Optimizing Cloud Stability: A Q&A with Nx Director of Platform Product Management

Cloud Scalability Q&A

Optimizing Cloud Stability: A Q&A with Nx Director of Platform Product Management on Resolving Downtime Challenges

Cloud Stability Blog

Recognizing the frustration that Nx partners and customers have experienced due to frequent Cloud downtimes and disruptions, Network Optix is taking a proactive approach to address these issues directly.

To provide open and honest communication to our customers and the Nx community, we had an in-depth conversation with Tagir Gadelshin, the Director of Platform Product Management at Nx, to delve into the areas of concern and the proactive measures being taken to enhance Cloud scalability and stability and ensure an efficient and reliable Cloud experience.

 

 

To begin, can you share some insights into past challenges and the proactive measures the development team is implementing to enhance Cloud scalability and reliability?

Sure. We are investing in Cloud Stability more than ever before. We've established a dedicated SLA team tasked with continuously monitoring Cloud functionality, swiftly responding to and resolving issues as they occur, and proactively implementing measures to prevent potential disruptions. We're actively expanding this team under the leadership of the SLA team lead, emphasizing a monitor, react, and prevent approach — with a primary emphasis on proactive prevention.

On the other side of things, we've designed a new architecture with scalability and reliability at its core, with new functions and services specifically designed to lower the risk of downtime. For example, if one instance, or server, encounters an issue, another one seamlessly takes over to ensure uninterrupted reliability. This forward-looking mindset is the basis of our design approach.
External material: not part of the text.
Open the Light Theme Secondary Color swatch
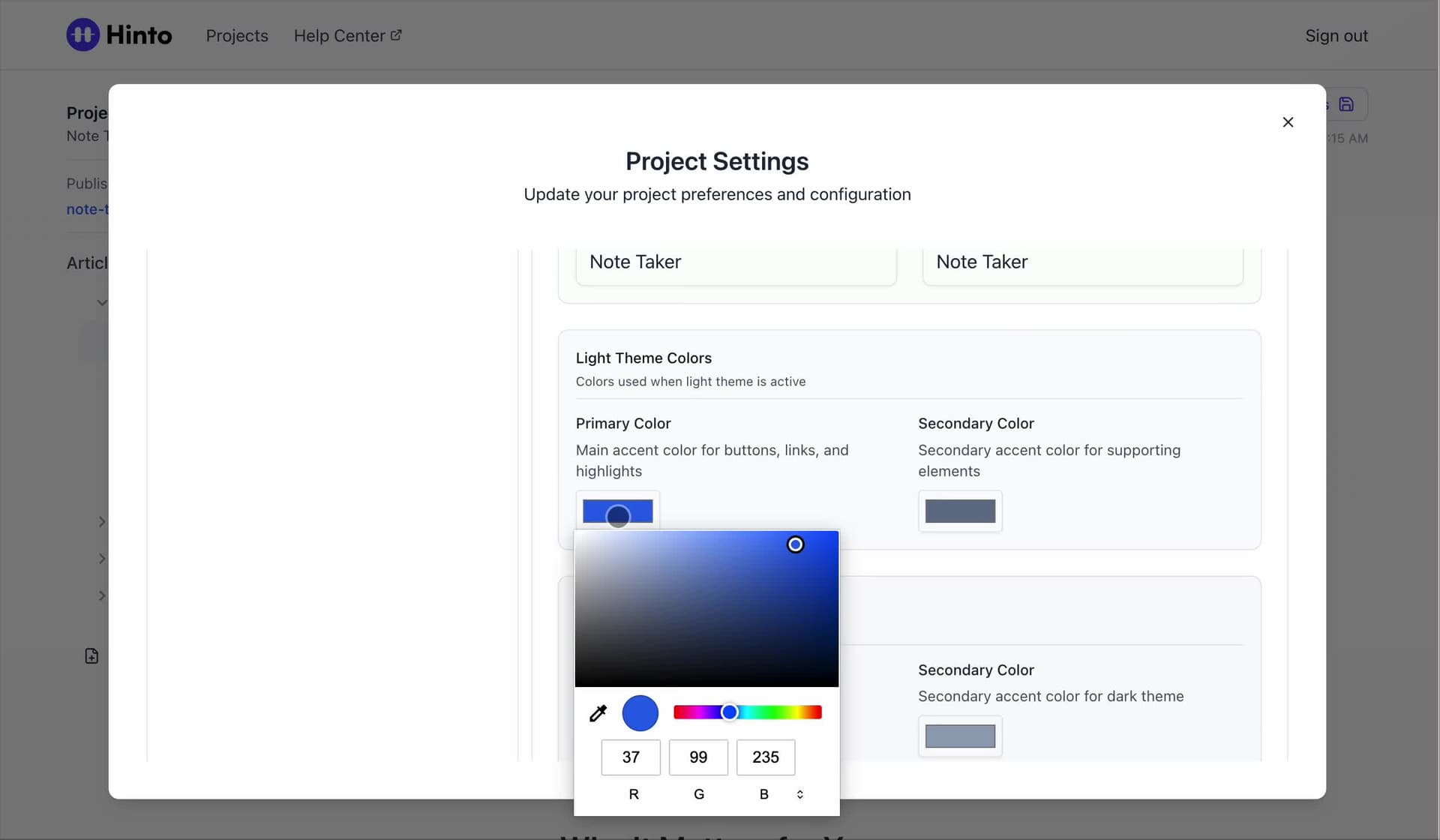 pos(960,512)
In terms of past challenges, downtime experienced during updates and maintenance is linked to legacy components of the Cloud. These legacy components were developed ten or so years ago when the Cloud was considered optional and supplemental. Now, in 2024, the Cloud has become central and is increasingly expanding into an endless number of applications. Addressing this, we're working on a major refactoring project for one of our cloud databases and authentication services to align with modern scalability standards. Specifically, we're enhancing its scalability from vertical to horizontal. Meaning, instead of just scaling up by adding CPU, memory, etc, we'll have the flexibility to scale out by adding multiple instances.

Another thing worth mentioning here is that we addressed a significant issue on the VMS server side that came about with the introduction of two-factor authentication in v5.0. Previously, a short unavailability of our Cloud authentication service would result in the disconnection of all users, making immediate log-in impossible. Essentially, any brief downtime had a direct impact on all currently connected users.

With the latest version, v5.1.2, users now remain connected even during downtimes of the authentication service, ensuring that such interruptions go unnoticed by users already connected. v5.1.2 is available for download now at networkoptix.com/my/download.



So, with Gen 6, it seems there's a dual strategy at play—a redesigned architecture for enhanced scalability and reliability, and a specialized SLA team dedicated to prevention and monitoring. Is that correct?

Yes, exactly.
 

 

Regarding reactive strategies, what improvements in response times or strategies can users anticipate with the establishment of the SLA team?

So, again we have established a monitor, react, and prevent approach in the establishment of the SLA team. The coordinated effort aims to eliminate potential downtime proactively, entirely behind the scenes. Keeping in mind that no service has 100% uptime and downtimes may happen, our SLA team is now working on improving internal incident response processes.

 

As part of it, we’re focused on reducing our Time To Detect (TTD) and Time To Mitigate (TTM) by supercharging our monitoring capabilities. For example, Prometheus is our go-to monitoring toolkit, and Grafana is used to visualize and analyze these metrics. All data points and logs are funneled into Elasticsearch, a powerful search and analytics engine. This setup empowers us to conduct thorough analyses of our system’s performance and health. 

In the future, we plan to integrate machine learning models into our monitoring system. These models will be trained to spot errors and anomalies that might elude traditional monitoring methods. With these initiatives and tools in play, we aim to reduce response times drastically and ensure a smoother, more efficient operation.

 

Understandably, uptime percentage is a major area of interest for customers. What level of uptime can be expected as a result of these initiatives?

Our SLA team aims to equal the uptime of our cloud host, AWS, as stated in the AWS SLA.

 

Lastly, when it comes to communicating issues with users, do we have plans for a customer portal to display Cloud status and potential disruptions?

Absolutely. The SLA team is actively engaged in Cloud monitoring, utilizing tools to study what's happening currently and in the past with real-time and historical data. As part of the roadmap for this team, we plan to incorporate the public-facing features of these tools within our Cloud interfaces to enhance transparency and allow customers to view Cloud status at any time.

In the meantime, we regularly send detailed communications to our direct Partners, notifying them of any unexpected incidents or scheduled maintenance, and constantly work to improve this process based on feedback we receive.